| THE PROBLEM |
Recast the data from its first line through the line containing "Action: 914,466", inclusive, as a JSON list of strings, one string per line, omitting blank lines.

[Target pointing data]

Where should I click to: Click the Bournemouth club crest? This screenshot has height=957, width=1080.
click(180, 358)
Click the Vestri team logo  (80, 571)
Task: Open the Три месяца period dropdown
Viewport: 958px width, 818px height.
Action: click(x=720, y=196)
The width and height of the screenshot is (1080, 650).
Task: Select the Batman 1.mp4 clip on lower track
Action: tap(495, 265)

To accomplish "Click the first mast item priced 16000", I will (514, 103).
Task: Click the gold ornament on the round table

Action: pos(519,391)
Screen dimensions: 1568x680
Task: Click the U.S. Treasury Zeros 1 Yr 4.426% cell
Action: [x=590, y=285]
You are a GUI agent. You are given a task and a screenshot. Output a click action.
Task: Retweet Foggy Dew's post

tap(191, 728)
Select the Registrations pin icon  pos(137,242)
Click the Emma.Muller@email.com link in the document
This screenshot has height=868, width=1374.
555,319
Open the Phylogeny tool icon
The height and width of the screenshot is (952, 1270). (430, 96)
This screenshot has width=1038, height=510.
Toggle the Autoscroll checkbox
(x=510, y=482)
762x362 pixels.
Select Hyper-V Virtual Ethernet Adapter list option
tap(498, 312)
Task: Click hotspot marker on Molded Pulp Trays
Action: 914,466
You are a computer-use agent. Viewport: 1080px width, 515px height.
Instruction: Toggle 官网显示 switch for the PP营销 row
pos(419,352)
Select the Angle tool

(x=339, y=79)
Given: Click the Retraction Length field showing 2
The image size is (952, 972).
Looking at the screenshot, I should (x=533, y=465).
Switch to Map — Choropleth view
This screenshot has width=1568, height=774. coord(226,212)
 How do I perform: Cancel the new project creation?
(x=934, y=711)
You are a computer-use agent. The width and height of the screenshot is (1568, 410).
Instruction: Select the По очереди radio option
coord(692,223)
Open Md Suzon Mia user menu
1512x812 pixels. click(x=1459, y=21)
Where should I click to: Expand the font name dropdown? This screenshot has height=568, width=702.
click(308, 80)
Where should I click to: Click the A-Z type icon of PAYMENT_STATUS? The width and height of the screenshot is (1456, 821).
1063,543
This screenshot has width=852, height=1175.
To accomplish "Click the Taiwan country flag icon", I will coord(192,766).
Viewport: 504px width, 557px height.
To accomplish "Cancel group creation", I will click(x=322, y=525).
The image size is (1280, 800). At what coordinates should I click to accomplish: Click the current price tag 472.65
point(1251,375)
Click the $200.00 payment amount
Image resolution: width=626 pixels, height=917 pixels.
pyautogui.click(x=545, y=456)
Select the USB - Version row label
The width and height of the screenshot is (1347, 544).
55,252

| TASK ANSWER |
[
  "Where should I click to: Click the Bournemouth club crest? This screenshot has height=957, width=1080.",
  "click(180, 358)",
  "Click the Vestri team logo  (80, 571)",
  "Task: Open the Три месяца period dropdown",
  "Viewport: 958px width, 818px height.",
  "Action: click(x=720, y=196)",
  "The width and height of the screenshot is (1080, 650).",
  "Task: Select the Batman 1.mp4 clip on lower track",
  "Action: tap(495, 265)",
  "To accomplish \"Click the first mast item priced 16000\", I will (514, 103).",
  "Task: Click the gold ornament on the round table",
  "Action: pos(519,391)",
  "Screen dimensions: 1568x680",
  "Task: Click the U.S. Treasury Zeros 1 Yr 4.426% cell",
  "Action: [x=590, y=285]",
  "You are a GUI agent. You are given a task and a screenshot. Output a click action.",
  "Task: Retweet Foggy Dew's post",
  "tap(191, 728)",
  "Select the Registrations pin icon  pos(137,242)",
  "Click the Emma.Muller@email.com link in the document",
  "This screenshot has height=868, width=1374.",
  "555,319",
  "Open the Phylogeny tool icon",
  "The height and width of the screenshot is (952, 1270). (430, 96)",
  "This screenshot has width=1038, height=510.",
  "Toggle the Autoscroll checkbox",
  "(x=510, y=482)",
  "762x362 pixels.",
  "Select Hyper-V Virtual Ethernet Adapter list option",
  "tap(498, 312)",
  "Task: Click hotspot marker on Molded Pulp Trays",
  "Action: 914,466"
]